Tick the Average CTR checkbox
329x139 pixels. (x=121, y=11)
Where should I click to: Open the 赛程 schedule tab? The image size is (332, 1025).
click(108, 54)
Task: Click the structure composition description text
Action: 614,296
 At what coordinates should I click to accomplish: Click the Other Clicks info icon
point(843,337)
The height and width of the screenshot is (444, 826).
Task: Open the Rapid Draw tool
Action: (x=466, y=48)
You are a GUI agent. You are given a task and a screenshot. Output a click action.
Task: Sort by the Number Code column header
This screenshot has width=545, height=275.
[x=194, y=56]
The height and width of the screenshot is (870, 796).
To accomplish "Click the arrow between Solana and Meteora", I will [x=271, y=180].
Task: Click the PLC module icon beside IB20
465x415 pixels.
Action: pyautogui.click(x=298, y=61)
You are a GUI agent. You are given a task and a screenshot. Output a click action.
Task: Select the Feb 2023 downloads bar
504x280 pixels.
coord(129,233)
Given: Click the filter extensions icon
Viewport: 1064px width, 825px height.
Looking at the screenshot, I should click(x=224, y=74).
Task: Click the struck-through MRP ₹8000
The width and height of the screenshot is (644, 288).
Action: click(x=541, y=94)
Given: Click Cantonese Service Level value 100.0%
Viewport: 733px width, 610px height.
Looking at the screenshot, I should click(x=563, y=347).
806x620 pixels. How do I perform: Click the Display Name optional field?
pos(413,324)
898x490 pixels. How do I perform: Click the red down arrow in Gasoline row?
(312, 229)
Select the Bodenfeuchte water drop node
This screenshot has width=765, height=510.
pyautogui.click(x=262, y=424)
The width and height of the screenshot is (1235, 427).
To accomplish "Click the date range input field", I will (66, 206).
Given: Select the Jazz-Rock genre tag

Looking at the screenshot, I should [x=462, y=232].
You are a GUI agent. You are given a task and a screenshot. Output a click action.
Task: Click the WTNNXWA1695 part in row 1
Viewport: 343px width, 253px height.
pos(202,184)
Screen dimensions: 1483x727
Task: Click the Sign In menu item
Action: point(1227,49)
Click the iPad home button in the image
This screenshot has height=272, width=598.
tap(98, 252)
◆ ◆ ◆ ◆ ◆
● **TASK BRIEF**
Retyping the data above exactly and in full is the task.

● **COMPLETED TASK**
Tick the Average CTR checkbox
329x139 pixels. (x=121, y=11)
Where should I click to: Open the 赛程 schedule tab? The image size is (332, 1025).
click(108, 54)
Task: Click the structure composition description text
Action: 614,296
 At what coordinates should I click to accomplish: Click the Other Clicks info icon
point(843,337)
The height and width of the screenshot is (444, 826).
Task: Open the Rapid Draw tool
Action: (x=466, y=48)
You are a GUI agent. You are given a task and a screenshot. Output a click action.
Task: Sort by the Number Code column header
This screenshot has width=545, height=275.
[x=194, y=56]
The height and width of the screenshot is (870, 796).
To accomplish "Click the arrow between Solana and Meteora", I will [x=271, y=180].
Task: Click the PLC module icon beside IB20
465x415 pixels.
Action: pyautogui.click(x=298, y=61)
You are a GUI agent. You are given a task and a screenshot. Output a click action.
Task: Select the Feb 2023 downloads bar
504x280 pixels.
coord(129,233)
Given: Click the filter extensions icon
Viewport: 1064px width, 825px height.
Looking at the screenshot, I should click(x=224, y=74).
Task: Click the struck-through MRP ₹8000
The width and height of the screenshot is (644, 288).
Action: click(x=541, y=94)
Given: Click Cantonese Service Level value 100.0%
Viewport: 733px width, 610px height.
Looking at the screenshot, I should click(x=563, y=347).
806x620 pixels. How do I perform: Click the Display Name optional field?
pos(413,324)
898x490 pixels. How do I perform: Click the red down arrow in Gasoline row?
(312, 229)
Select the Bodenfeuchte water drop node
This screenshot has width=765, height=510.
pyautogui.click(x=262, y=424)
The width and height of the screenshot is (1235, 427).
To accomplish "Click the date range input field", I will (66, 206).
Given: Select the Jazz-Rock genre tag

Looking at the screenshot, I should [x=462, y=232].
You are a GUI agent. You are given a task and a screenshot. Output a click action.
Task: Click the WTNNXWA1695 part in row 1
Viewport: 343px width, 253px height.
pos(202,184)
Screen dimensions: 1483x727
Task: Click the Sign In menu item
Action: point(1227,49)
Click the iPad home button in the image
This screenshot has height=272, width=598.
tap(98, 252)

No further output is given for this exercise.